Will 2011 go down in history as the year when animation's hot streak finally cooled? Oh sure, bix box office awaits a great number of the toons arriving this year but box office isn't everything. You can be a huge hit and impress virtually no one (just look through some past box office charts and think about the way people talk about some of those "blockbusters") since audiences have a Pavlovian response to certain genres in certain decades with certain ubiquitous forms of advertising: Must Buy Ticket.

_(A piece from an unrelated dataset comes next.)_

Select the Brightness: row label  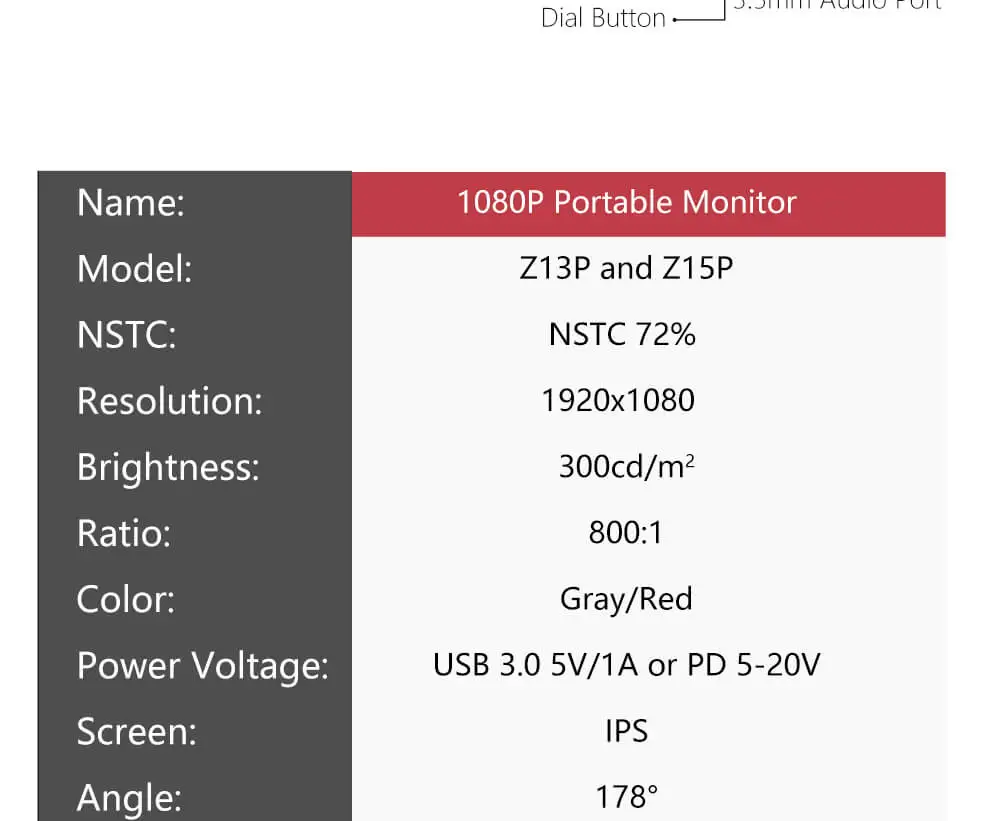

It's hard to figure which animated films will be nominated for Best Animated Feature come January since half of the releases (literally by my count) are sequels. Sequels are judged differently than original fare. Half of our response (at the very least) is in the way the new film dialogues with the old. Does it add to the conversation, merely parrot it, deepen it, spoil it, change it? Once studio creatives get too self-referential or repetitive they can turn into a soulless production line workers and whole genres can become museum pieces rather than evolving vivid living things. The documentary Waking Sleeping Beauty, which I highly recommend to animation lovers, charts this very problem in regards to Disney. It documents the dwindling audience love and studio creativity in the 1980s through to its spectacular rebirth in the early 90s. It's a good film to see to remind ourselves that we can only borrow heat from past glories for so long before things gets chilly.
Click here for Oscar charts / Animated Feature predictions
Here's a potentially happy visual extro that has nothing to do with this year's Oscars. Here are three concept drawings from Pixar's Summer 2012 feature BRAVE.
Since the delightfully cute-looking Newt was cancelled it's Pixar's only original film in the pipeline with sequels to Cars (this year) and Monster's Inc (called Monsters University in late 2012) bookending it. Brave (formerly titled The Bear and the Bow) features their very first lead heroine "Merida" (voiced by Kelly MacDonald), and was at one point going to be Pixar's first movie directed by a woman and then it wasn't and now it's (co)directed by her. It's also NOT a sequel. Let's hope it's great so that 50% of the population (the ones with vaginas) don't get blamed for spoiling Pixar's unbroken winning streak*.
*If you ask me this "ALWAYS PERFECT" business is a myth, a huge pitcher of Kool-Aid we all drank. It would be much healthier to let go of it. Though it made a billion dollars Cars (2006) is NOT a good movie. People are always (still) making excuses for it like "I didn't love it but..." Just stop making excuses. Accept that they've already stumbled once and we won't be pressuring them with this "Perfect!" myth. And we won't be so heartbroken when they start churning out a gazillion sequels. And they won't be so nervous about mixing up the formulas a bit or scared into only making sequels.